Jedną z największych atrakcji festiwalu mają być też przedpremierowe pokazy filmów z najważniejszych europejskich festiwali filmowych. Widzowie zobaczą także najnowszy film Woody'ego Allena "Śmietanka towarzyska", który otwierał tegoroczny festiwal w Cannes. Przedpremierowo pokazane zostaną m.in. filmy "Komuna" Thomasa Vinterberga, "Argentyna, Argentyna" Carlosa Saury, "U pana Marsa bez zmian" Dominika Molla, czy "Fukushima, moja miłość" Doris Dorrie.
Jednym z wydarzeń będzie też "chodzony" maraton filmowy "Letnicy na mieście", w ramach którego kolejne seanse filmów będą się odbywały w kolejnych, festiwalowych kinach.
W Nowym Kinie Pałacowe widzowie zobaczą m.in. unikatowe programy 30-minutowych filmów ze Studia Munka, czy też cykl filmów o tematyce miejskiej.
W ramach festiwalu zaplanowano także projekcje filmów niemych z muzyką na żywo, filmowy spacer po Poznaniu z przewodnikiem, warsztaty recyclingowe i kinooperatorskie dla dzieci, a także zwiedzanie kin "od kuchni".
- Zupełnie premierowym projektem w ramach festiwalu będzie projekt "filmowe szybkie randki". Można się zapisać, zgłosić, żeby właśnie w ramach speed datingu w ciągu siedmiu minut poznać kogoś, ale rozmawiać można będzie tylko i wyłącznie o filmach i kinie - powiedziała Kuzdra.
Atrakcje czekają na widzów także w Kinie Rialto. Jak mówiła Jolanta Myszka z tego poznańskiego kina, każdy podczas festiwalu znajdzie coś dla siebie. - Codziennie, poza seansami, odbywać się będzie u nas tzw. Plażownik Leśna Polana, ponieważ na czas festiwalu uaktywniamy także nasze podwórka, dziedzińce, na których cały czas coś się będzie działo. Będą tam m.in. zajęcia z jogi, Tai Chi, ale także zajęcia i animacje dla dzieci - także tych najmłodszych - powiedziała.

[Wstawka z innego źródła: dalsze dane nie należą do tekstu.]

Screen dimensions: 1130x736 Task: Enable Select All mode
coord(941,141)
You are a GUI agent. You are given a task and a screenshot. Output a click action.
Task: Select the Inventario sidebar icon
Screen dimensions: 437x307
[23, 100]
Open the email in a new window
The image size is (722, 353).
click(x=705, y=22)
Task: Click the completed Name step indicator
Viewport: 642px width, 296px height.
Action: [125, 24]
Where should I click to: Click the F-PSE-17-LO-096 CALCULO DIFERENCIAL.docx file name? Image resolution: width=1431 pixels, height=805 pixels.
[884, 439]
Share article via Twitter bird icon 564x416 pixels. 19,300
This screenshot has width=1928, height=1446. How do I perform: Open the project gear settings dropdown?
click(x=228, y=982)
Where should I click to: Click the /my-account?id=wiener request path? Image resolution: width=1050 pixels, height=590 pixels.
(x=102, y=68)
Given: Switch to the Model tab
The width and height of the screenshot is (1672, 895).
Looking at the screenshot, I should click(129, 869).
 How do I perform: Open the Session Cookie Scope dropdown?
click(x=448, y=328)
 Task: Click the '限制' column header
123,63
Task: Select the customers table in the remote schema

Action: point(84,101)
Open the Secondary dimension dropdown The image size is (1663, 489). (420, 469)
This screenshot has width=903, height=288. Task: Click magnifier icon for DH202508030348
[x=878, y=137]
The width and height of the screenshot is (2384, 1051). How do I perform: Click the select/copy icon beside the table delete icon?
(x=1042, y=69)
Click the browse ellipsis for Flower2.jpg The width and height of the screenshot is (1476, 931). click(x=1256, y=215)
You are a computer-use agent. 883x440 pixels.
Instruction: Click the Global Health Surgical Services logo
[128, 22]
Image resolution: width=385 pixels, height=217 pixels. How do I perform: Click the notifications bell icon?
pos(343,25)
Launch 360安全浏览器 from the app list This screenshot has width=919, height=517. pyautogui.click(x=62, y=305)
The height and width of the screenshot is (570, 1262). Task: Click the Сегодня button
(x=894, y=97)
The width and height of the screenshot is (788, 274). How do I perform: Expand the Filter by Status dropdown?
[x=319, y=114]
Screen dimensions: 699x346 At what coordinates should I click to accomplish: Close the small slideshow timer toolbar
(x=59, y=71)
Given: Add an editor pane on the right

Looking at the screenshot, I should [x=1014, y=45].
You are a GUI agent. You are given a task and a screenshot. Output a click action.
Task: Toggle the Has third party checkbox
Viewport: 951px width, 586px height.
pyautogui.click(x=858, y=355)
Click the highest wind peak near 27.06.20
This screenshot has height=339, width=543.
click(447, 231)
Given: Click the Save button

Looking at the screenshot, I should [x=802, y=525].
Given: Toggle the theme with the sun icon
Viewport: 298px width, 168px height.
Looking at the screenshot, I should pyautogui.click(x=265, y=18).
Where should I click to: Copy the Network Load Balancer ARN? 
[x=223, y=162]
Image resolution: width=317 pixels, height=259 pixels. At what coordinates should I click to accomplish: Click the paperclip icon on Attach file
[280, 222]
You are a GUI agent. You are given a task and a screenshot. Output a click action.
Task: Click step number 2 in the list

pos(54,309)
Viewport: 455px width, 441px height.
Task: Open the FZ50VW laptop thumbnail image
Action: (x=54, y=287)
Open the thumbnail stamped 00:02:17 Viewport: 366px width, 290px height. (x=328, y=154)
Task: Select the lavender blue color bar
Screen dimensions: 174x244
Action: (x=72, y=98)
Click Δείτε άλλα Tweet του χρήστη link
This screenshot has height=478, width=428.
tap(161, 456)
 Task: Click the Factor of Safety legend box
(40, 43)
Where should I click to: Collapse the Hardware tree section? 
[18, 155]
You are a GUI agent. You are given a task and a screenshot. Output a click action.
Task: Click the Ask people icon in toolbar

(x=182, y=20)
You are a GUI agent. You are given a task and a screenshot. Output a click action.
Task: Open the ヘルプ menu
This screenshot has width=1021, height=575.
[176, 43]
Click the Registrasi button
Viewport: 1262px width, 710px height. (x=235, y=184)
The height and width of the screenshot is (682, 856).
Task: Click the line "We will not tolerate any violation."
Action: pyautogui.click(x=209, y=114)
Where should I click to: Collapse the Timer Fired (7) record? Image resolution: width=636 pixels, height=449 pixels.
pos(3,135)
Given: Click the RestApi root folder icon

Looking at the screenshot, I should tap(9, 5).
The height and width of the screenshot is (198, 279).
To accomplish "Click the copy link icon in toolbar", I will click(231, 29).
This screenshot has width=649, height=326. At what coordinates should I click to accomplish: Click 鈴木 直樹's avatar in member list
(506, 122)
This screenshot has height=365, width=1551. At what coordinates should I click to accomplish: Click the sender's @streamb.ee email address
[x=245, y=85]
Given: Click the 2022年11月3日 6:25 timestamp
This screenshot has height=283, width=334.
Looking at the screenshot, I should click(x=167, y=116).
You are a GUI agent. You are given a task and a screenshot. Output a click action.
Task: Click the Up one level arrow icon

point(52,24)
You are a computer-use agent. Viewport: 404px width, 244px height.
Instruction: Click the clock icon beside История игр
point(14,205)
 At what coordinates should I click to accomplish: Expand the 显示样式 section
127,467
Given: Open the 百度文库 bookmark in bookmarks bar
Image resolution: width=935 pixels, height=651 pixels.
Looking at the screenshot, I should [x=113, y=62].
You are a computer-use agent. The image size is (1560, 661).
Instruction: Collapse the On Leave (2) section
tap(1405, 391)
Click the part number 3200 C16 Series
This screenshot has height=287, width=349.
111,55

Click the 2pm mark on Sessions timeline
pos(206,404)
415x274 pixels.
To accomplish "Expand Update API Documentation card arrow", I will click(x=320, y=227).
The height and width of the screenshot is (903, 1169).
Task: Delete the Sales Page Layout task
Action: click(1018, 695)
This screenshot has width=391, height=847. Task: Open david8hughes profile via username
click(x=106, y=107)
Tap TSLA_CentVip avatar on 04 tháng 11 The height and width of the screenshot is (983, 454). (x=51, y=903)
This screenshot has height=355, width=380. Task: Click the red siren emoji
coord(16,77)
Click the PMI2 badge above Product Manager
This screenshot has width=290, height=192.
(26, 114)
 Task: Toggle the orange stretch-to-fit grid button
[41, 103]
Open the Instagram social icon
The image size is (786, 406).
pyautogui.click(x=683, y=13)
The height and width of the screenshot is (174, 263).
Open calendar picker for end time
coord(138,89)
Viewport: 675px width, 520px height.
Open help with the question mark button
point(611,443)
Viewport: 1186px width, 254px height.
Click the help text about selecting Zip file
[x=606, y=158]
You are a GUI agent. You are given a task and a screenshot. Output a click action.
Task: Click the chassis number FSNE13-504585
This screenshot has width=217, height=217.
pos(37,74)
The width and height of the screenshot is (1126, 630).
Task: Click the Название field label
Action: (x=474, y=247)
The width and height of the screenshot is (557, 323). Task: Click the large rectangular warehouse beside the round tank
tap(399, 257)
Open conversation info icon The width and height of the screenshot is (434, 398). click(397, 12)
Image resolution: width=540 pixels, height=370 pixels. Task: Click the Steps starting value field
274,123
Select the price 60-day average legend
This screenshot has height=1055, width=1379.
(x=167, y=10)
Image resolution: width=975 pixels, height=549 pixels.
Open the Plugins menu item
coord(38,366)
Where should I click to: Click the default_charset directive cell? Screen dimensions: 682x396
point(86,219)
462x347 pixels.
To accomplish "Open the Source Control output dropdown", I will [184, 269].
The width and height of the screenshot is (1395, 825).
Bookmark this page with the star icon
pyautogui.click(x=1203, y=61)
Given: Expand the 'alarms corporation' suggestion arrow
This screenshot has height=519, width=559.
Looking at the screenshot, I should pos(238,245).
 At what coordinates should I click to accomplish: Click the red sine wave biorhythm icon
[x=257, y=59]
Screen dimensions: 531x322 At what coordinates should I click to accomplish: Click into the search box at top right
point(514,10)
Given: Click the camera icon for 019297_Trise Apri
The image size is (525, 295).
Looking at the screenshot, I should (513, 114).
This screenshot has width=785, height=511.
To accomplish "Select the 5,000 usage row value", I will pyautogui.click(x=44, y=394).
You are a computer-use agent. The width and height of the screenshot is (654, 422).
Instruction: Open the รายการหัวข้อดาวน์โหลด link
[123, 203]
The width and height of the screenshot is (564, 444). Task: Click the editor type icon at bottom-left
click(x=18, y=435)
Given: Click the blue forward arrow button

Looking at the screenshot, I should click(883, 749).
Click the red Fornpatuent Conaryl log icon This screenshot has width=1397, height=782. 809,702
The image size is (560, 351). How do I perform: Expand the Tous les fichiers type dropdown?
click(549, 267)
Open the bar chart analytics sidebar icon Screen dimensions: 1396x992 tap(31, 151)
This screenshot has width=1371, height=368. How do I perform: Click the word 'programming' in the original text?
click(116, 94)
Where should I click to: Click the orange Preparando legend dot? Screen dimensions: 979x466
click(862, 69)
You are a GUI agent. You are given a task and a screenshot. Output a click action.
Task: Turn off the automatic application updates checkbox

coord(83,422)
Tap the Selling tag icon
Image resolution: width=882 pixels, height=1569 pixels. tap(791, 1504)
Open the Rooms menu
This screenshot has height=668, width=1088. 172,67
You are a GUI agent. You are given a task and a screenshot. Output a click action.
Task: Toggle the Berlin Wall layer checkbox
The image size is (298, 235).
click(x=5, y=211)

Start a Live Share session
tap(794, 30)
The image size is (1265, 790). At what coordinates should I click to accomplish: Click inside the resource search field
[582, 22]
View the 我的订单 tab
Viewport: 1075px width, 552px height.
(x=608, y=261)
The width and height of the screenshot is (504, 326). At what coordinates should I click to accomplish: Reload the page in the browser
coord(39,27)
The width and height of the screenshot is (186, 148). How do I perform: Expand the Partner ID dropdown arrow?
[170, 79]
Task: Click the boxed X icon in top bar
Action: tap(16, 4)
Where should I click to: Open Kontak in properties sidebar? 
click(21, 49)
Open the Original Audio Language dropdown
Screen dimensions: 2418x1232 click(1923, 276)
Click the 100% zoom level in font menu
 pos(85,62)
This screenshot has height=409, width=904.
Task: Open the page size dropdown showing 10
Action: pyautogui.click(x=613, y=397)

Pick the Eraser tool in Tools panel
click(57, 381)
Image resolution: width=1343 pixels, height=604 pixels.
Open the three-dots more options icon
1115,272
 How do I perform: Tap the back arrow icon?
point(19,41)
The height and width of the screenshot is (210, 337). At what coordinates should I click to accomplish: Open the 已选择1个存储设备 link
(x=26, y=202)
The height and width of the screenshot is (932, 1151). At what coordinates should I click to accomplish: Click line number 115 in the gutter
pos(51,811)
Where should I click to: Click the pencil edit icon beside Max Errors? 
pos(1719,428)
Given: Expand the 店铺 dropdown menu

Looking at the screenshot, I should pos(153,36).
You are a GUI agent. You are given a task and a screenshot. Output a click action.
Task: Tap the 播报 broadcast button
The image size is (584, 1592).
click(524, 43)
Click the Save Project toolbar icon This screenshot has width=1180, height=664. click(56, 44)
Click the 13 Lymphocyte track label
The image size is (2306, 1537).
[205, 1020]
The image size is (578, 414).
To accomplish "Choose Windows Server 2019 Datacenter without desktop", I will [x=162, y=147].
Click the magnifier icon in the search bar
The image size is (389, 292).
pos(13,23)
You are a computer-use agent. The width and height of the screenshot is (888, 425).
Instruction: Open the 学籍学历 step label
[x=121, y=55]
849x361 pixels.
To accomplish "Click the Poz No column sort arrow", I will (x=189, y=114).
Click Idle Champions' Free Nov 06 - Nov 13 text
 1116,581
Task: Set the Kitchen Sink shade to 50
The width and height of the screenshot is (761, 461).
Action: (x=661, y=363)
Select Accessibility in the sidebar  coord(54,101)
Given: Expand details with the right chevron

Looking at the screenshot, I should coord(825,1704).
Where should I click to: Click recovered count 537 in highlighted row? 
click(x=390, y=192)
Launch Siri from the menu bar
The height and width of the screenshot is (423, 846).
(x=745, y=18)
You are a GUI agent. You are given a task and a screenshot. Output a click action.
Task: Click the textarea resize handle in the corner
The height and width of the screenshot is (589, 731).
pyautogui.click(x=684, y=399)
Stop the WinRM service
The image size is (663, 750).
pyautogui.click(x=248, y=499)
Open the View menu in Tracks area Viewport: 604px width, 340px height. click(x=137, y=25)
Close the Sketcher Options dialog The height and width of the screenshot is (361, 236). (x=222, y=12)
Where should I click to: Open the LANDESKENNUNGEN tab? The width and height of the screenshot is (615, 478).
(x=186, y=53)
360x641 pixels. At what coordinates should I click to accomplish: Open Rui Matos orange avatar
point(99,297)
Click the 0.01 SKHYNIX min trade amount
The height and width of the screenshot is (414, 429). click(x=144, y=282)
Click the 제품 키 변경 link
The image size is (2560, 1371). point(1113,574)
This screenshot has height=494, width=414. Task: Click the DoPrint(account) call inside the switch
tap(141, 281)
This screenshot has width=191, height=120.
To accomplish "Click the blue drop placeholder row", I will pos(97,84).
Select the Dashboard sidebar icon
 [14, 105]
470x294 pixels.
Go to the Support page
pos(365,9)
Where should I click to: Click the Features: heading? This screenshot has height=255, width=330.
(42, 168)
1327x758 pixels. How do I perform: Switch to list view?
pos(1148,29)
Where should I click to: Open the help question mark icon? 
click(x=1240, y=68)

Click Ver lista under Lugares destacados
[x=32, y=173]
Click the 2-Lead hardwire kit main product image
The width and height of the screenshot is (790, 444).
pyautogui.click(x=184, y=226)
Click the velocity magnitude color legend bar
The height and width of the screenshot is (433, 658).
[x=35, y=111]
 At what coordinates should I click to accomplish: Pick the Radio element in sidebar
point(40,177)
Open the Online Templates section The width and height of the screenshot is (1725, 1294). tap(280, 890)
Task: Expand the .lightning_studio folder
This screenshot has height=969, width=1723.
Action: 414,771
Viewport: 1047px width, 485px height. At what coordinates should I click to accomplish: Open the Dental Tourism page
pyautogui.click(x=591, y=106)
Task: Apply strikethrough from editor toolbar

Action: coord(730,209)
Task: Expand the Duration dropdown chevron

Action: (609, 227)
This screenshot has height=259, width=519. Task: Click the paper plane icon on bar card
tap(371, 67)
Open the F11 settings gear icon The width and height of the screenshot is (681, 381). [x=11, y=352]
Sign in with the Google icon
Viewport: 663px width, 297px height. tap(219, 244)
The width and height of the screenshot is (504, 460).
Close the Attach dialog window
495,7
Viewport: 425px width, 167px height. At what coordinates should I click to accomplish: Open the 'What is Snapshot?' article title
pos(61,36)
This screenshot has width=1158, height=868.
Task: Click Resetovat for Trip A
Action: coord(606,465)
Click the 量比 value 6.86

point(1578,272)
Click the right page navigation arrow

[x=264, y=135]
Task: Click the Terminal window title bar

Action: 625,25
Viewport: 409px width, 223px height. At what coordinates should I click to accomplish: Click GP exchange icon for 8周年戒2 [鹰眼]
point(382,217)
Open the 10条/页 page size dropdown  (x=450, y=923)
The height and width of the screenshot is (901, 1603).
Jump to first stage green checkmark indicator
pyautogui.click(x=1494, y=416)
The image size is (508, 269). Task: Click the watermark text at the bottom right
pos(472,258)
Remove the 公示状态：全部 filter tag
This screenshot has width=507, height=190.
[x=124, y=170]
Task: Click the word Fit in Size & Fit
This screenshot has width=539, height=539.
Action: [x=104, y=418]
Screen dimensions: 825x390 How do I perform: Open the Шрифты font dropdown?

- Oprócz filmów, które pokażemy w "przedpremierze", stawiamy też na kino "specjalistyczne", czyli pojawi się filmowa oferta dla miłośników baletu, czy miłośników malarstwa, którzy na ekranie będą mogli obejrzeć wystawę Vincenta van Gogha - dodała.
Pierwsza edycja festiwalu "Nic się tu nie dzieje" potrwa do 9 sierpnia.